** START Records for processing **
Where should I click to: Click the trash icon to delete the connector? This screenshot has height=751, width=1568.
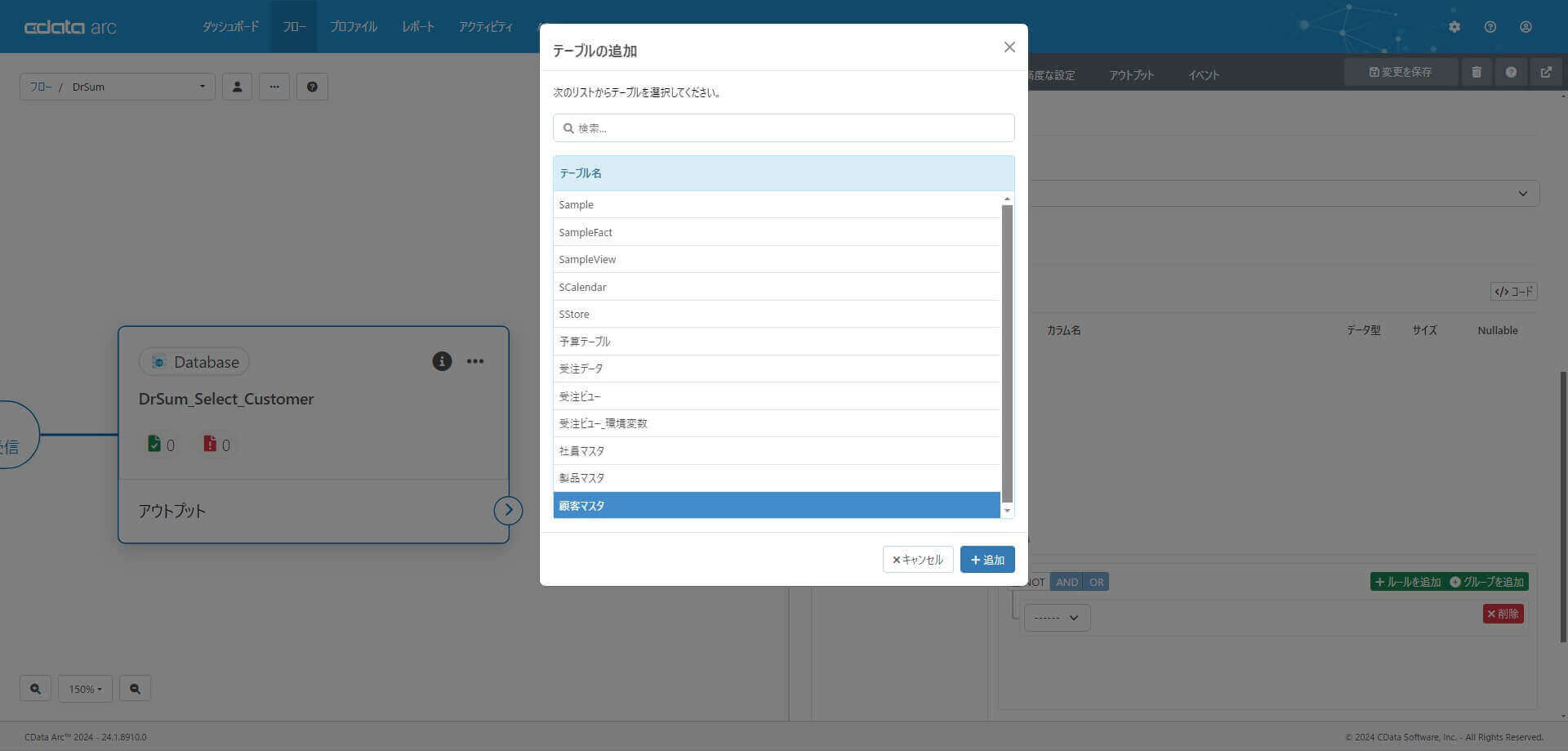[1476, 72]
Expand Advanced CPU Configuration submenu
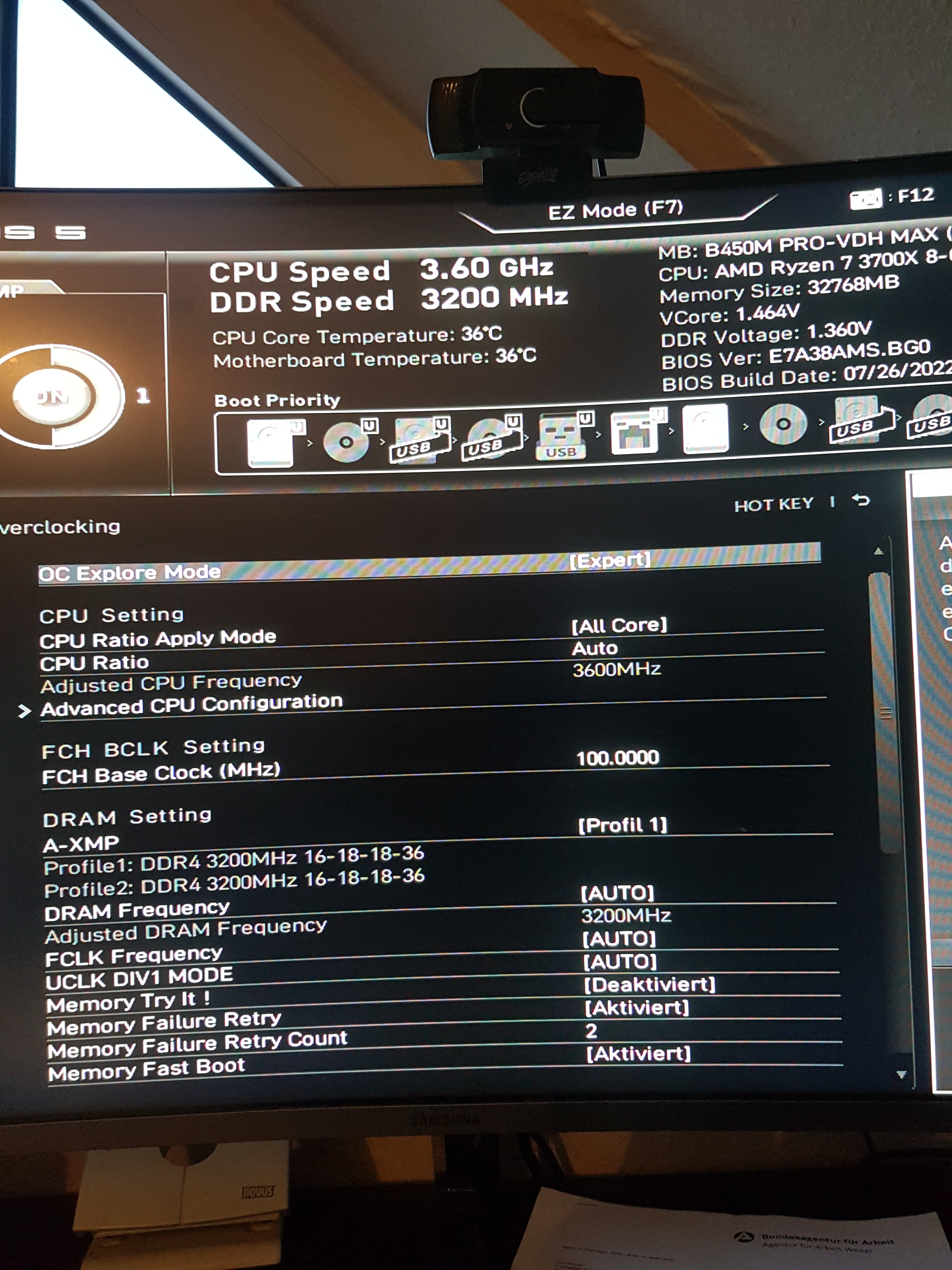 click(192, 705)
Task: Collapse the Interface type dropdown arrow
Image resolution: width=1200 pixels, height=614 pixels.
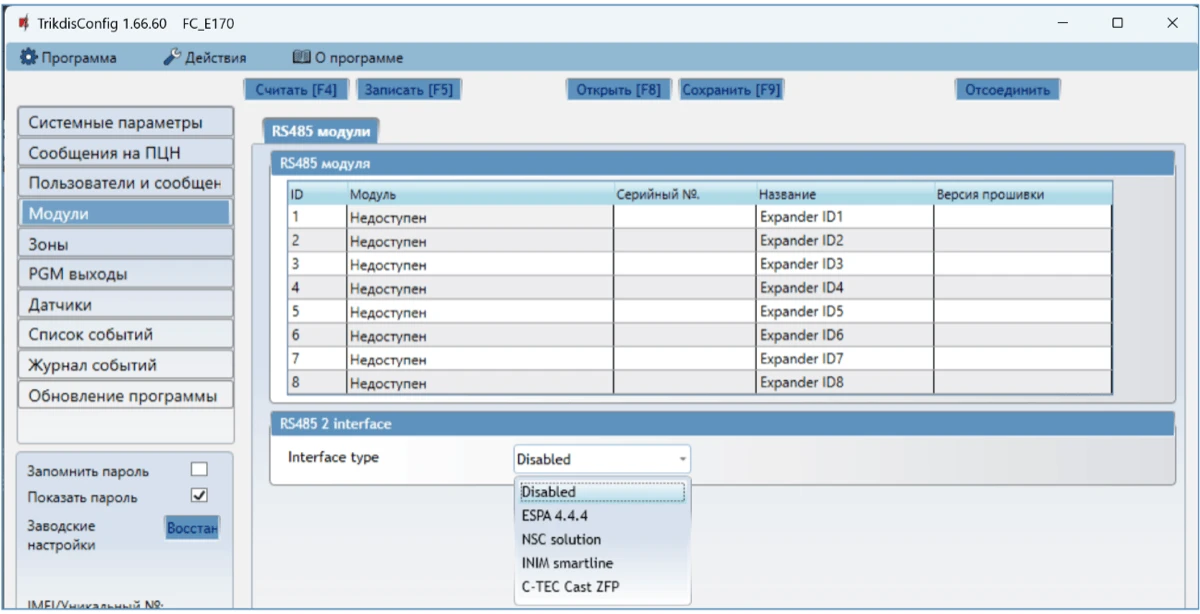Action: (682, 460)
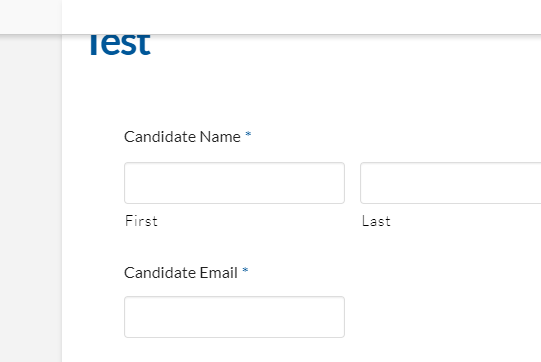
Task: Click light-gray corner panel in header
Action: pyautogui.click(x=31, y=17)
** END Records for processing **
** START Records for processing **
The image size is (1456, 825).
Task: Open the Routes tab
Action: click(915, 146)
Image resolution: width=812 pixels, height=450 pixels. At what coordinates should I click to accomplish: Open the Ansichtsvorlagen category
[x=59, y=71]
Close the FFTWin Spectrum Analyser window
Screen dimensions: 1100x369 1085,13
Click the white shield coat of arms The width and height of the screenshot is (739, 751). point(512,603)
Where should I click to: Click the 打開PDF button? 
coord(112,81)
** END Records for processing **
** START Records for processing **
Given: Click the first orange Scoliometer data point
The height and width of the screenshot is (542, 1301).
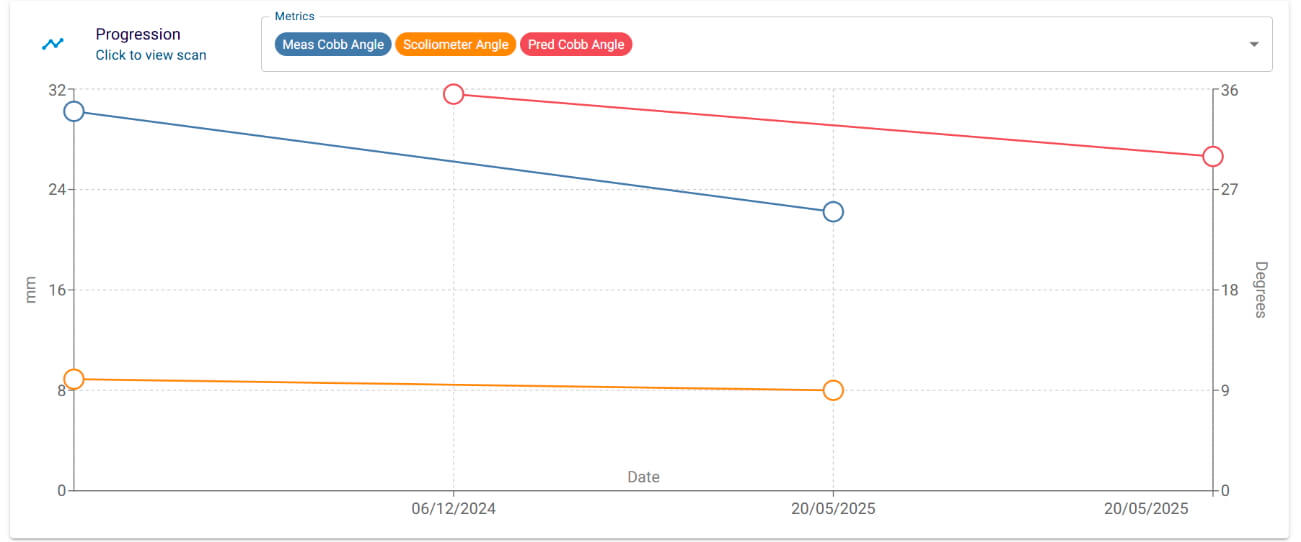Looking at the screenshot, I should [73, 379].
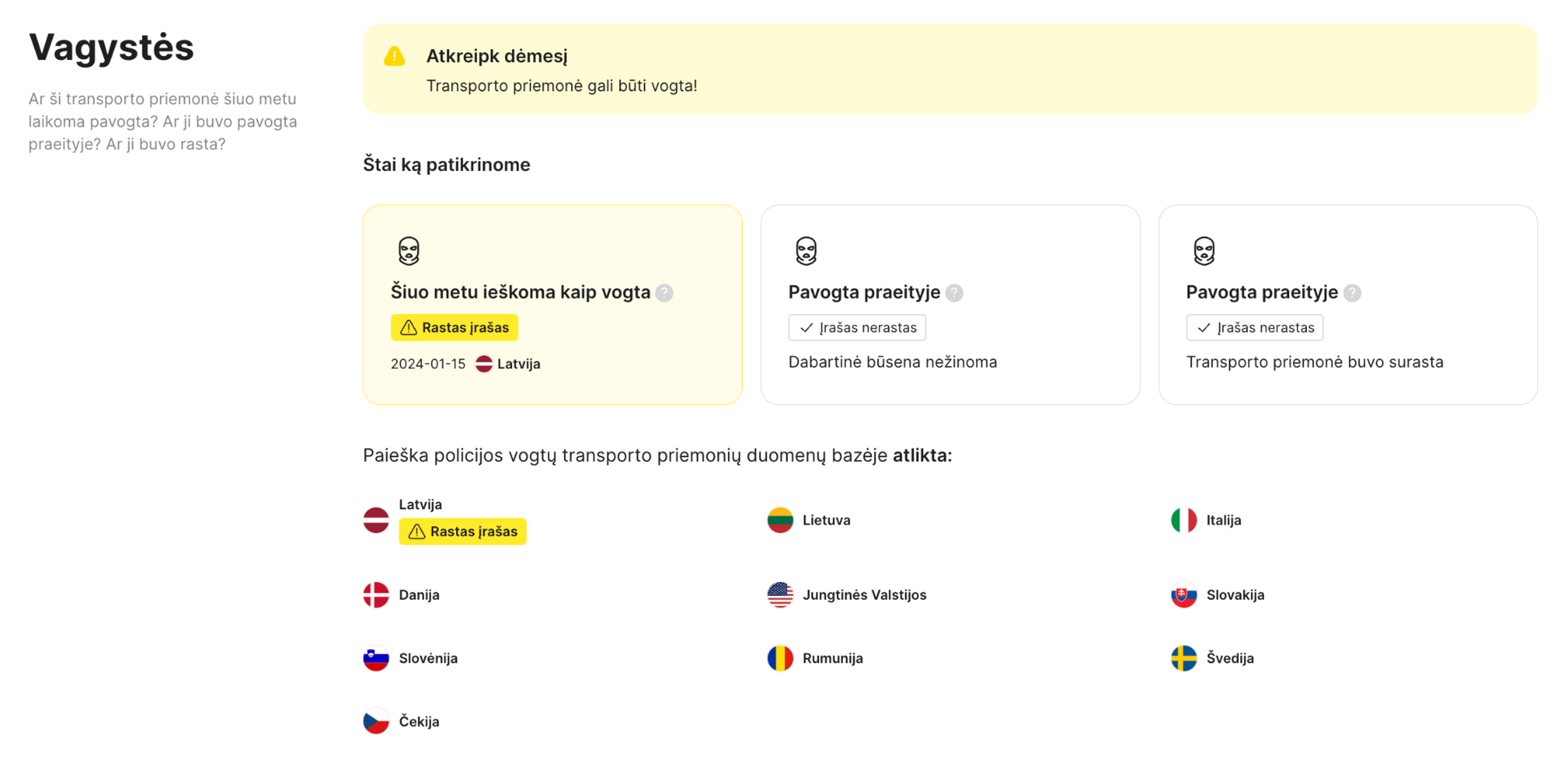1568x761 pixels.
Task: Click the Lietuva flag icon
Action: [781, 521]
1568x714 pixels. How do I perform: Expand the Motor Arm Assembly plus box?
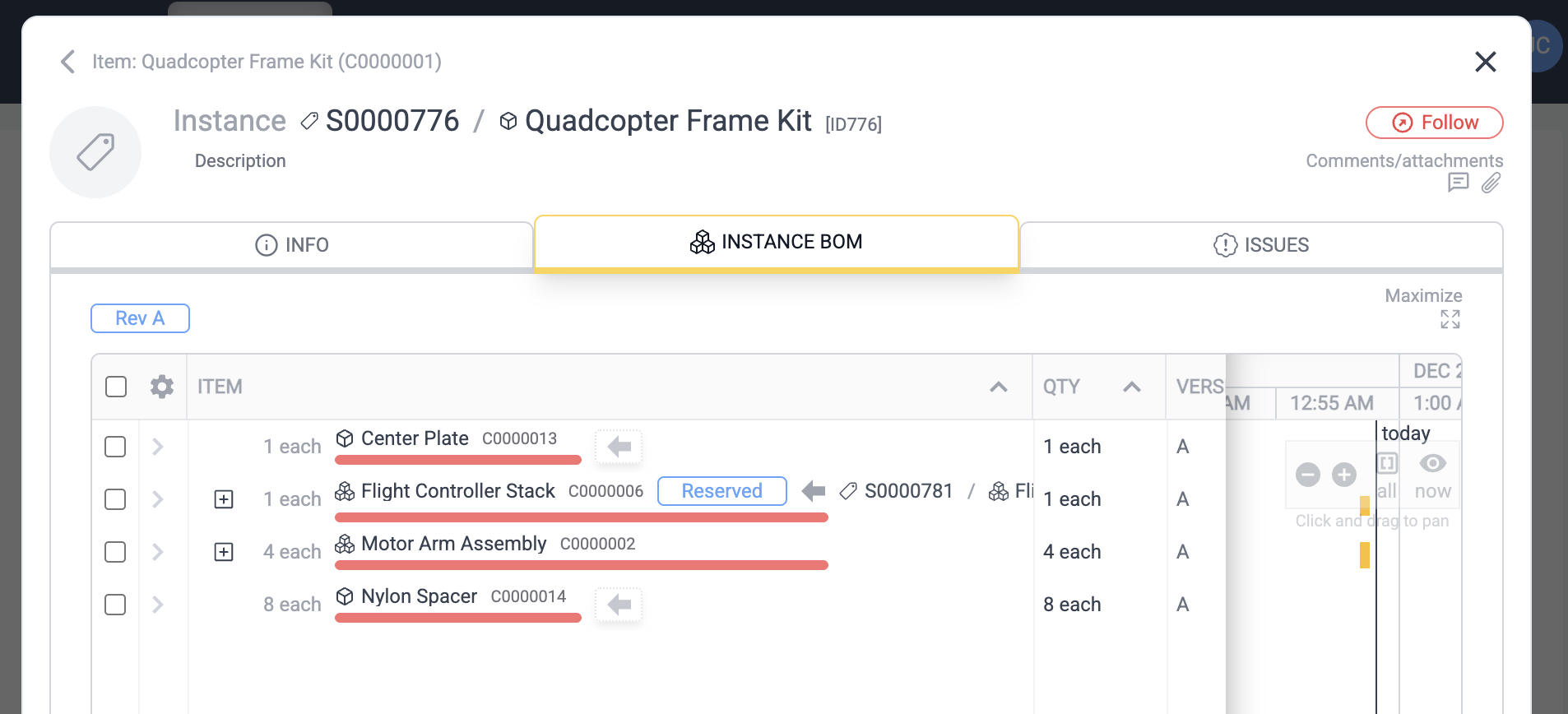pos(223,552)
** END Records for processing **
The exercise:
Return the lines from the one containing "Where should I click to: Click the trash" through the one containing "Action: pyautogui.click(x=31, y=17)" verbatim, omitting the pictures.

Written response:
Where should I click to: Click the trash icon to delete the connector? This screenshot has height=751, width=1568.
[1476, 72]
Expand Advanced CPU Configuration submenu
 click(192, 705)
Task: Collapse the Interface type dropdown arrow
Image resolution: width=1200 pixels, height=614 pixels.
Action: (682, 460)
Task: Click light-gray corner panel in header
Action: pyautogui.click(x=31, y=17)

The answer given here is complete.